Jadi jangan lupa sebaiknya kita juga tanyakan dan mintakan awak kapal memenuhi ketentuan standar keamanan. Demi kenyamanan dan keselamatan kita sendiri.
Teman-teman punya pengalaman yang bisa dibagi terkait dengan prosedur keamanan saat menaiki kapal atau perahu (wisata)? Share yuuk di kolom comment/reply...
photo merupakan screenshot dari video yang diambil dengan IPhone 6 saat kami menyeberang menuju hutan Mangrove di Kawasan Pantai Karang Song Indramayu.
Salam,
Ophi Ziadah, 23 Juni 2018
Wah berarti kalah sama Kota Cilacap dong. Para pengangkut jasa perahu dari Pantai Teluk Penyu ke Pulau Nusakambangan malah selalu tersedia pelampung dan penumpang wajib memakainya. Padahal itu merupakan perahu nelayan
Walaaah aku kok lupa ya cantumin itu mas @tusroni, aku pernah juga nyebrang dr pantai teluk penyu ke nusakambangan. Tahun berapa ya waktu itu, 2015 deh dan saya gak dikasih pelampung juga.
Ini ceritanya pernah sy tulis di blog saya https://www.ophiziadah.com/2015/06/sisi-lain-pulau-nusakambangan.html
Berarti sekarang sudah dipakaikan pelampung ya, alhamdulillah klo gt
Sekarang selalu ditawarkan jika akan naik perahu untuk memakai pelampung
Yang ngeri waktu mau Gili Trawangan ombak besar malah ga ada pelampung.
Waktu ke karangsong saya juga sampai pilih pilih perahu mana yg kasih pelampung.
Iya teh ke Gili juga duli sy gak disediakan pelampung gak tahu klo sekarang ya
demi uang memang sering kali prosedur keamanan diabaikan ya mbak, miris lihatnya. seharusnya ini sudah jadi perhatian serius kita bersama
Iya klo pas kejadian sm kita, duuh deg degan luar biasa mba
Teledor pangkal kecelakaan.
Memang kalau safety itu diutamakan dan dilaksanakan akan lebih baik dan aman.

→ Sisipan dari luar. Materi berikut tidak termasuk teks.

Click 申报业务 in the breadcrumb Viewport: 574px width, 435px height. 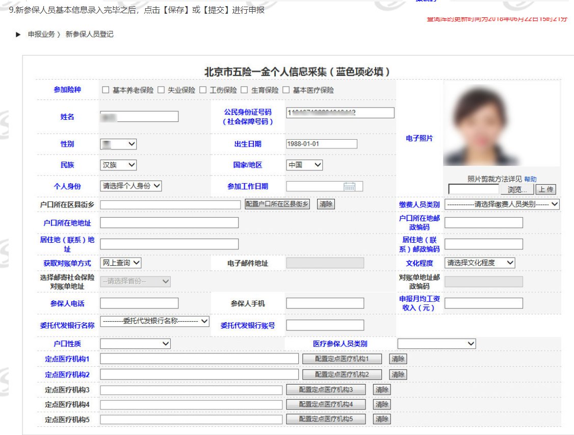[x=41, y=35]
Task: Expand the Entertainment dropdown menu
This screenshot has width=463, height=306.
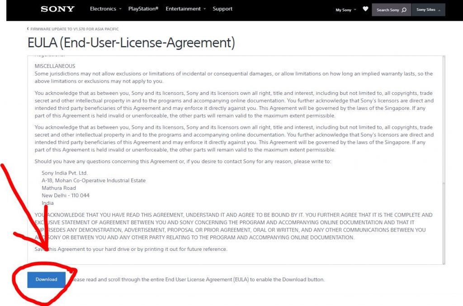Action: tap(185, 9)

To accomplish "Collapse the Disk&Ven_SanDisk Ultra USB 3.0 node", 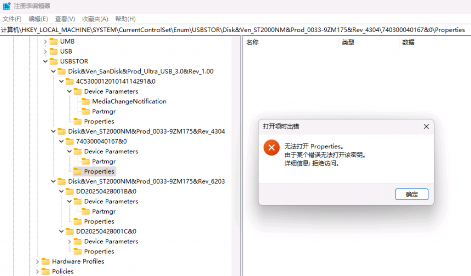I will (53, 71).
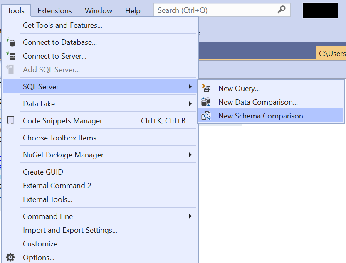Image resolution: width=346 pixels, height=263 pixels.
Task: Click the Options gear icon
Action: [10, 257]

Cuma kadang Manusia sering mengabaikan nya.
Iya mas, kadang sy smp berpikir ya sombong kali kita niih kayak punya banyak nyawa aja ...
saya terlahir di pesisir tapi saya takut naik perahu
kalau tenggelam ga bisa berenang
Klo pakai alat pengaman spt pelampung sih gak masalah mba meski ga jago berenang...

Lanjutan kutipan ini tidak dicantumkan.